The Irish love to think of themselves as rebels at heart. Part Quiet Man schtick, part rooted in history, each a Wild Colonial Boy, a Donnybrook brawler, up the IRA and no law beyond the pale. An Irishman kneels to no man. Unless he’s a god. Of whatever persuasion. 

No country is free of a self-image, of course and the diaspora has done a good job of exporting Ireland’s in both spirit and, occasionally, deed. Think Ned Kelly, son of a Tipperary transported convict sent to Van Diemen’s Land – Tasmania – for pig theft, next minute shooting it out with the coppers and a bucket on his head

Even the bands are defiant. Bob Geldof demanding charity money with menaces. Póg mo thóin. The Pogues. “Kiss my arse.”

You might have thought that Leo Varadkar, what with being Taoiseach and all, would have been aware of this tendency not just to talk rebellious talk but walk the rebellious walk.
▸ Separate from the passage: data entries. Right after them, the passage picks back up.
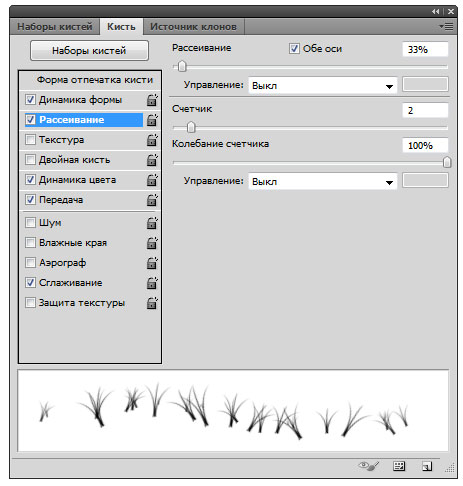463x486 pixels.
Task: Open the Управление dropdown under Колебание счетчика
Action: click(323, 182)
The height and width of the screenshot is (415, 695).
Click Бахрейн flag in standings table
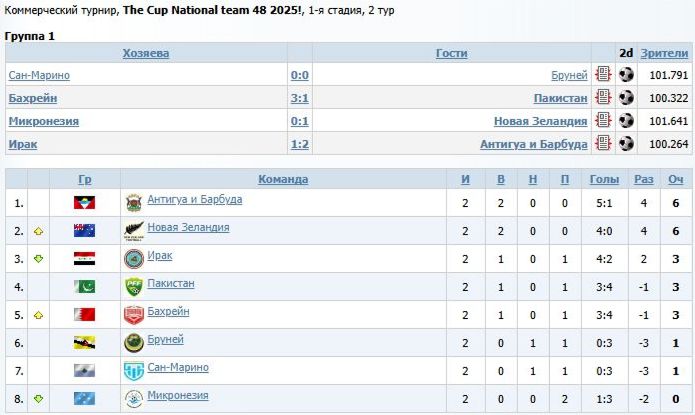85,315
I mean, he’s played the card enough himself when it comes to villainous England, painted forever as a reactionary murder city, no immigrant safe and the sun never setting on the Brexit vote. There’s a pub song in there somewhere.

But, just like his English homologues, the danger of talking only to a political class with whom you violently agree is that you can occasionally forget the population you’re supposed both to lead and represent. 

You see, deciding that your country is a shining example of internationalism, modernity and social liberalism is one thing, checking to see whether “your truth” and reality coincide is entirely another. And in such moments, reality always wins. 

Because while the English tend to exhaust themselves in moments of huge but centuries-separate upheaval, like regicide, reformation or voting Brexit, for the Irish, like the French, revolting is a way of life.

A once homogenous, socially conservative country still hearing the echoes of the Catholic Church and rural at heart doesn’t, like the English, wring its hands over the social impact of mass immigration. It riots and takes up the centuries-old tradition of “burning out”. 

Undaunted by fair warning that the population might have had enough of the ever-onward march of what the metropolitan classes believe, Varadkar, flogged on by NGOs and a cross-party consensus, held a referendum on changing the constitutional definitions of family, motherhood and family care. The upshot was the highest ever no vote in Irish referendum history. And they’ve had a few!

Holding the vote in the same week as Mother’s Day was a particular stroke of political genius. Married families and mothers as domestic boss, home win. 

As with many of these debates, what you and I might make of the causes at issue isn’t the point. We either live in a country that’s given up God for card companies and hashtags and who think being devoted to mum is a bit Eastenders. Know what I mean? Or, failing that, believe traditional social structures don’t reflect the reality of people’s lives and live and let live. Take your pick. 

But what we Brits and the Irish appear to have in common, apart from a rather testy and intimate history, is feeling increasingly fed up with being led where we don’t want to go by a heedless ruling class permanently convinced of its own rectitude.

Yup, we got there first with Brexit, just like we beat the French to making kings a head shorter than they were at coronation. But thereafter, we collapse into managerialism, grumbling and political foot-dragging. Unlike the Brits, too polite for our own good and far less rowdy than our friends on the Emerald Isle, you can’t help but feel that the Irish have just told their elites to póg mo thóin.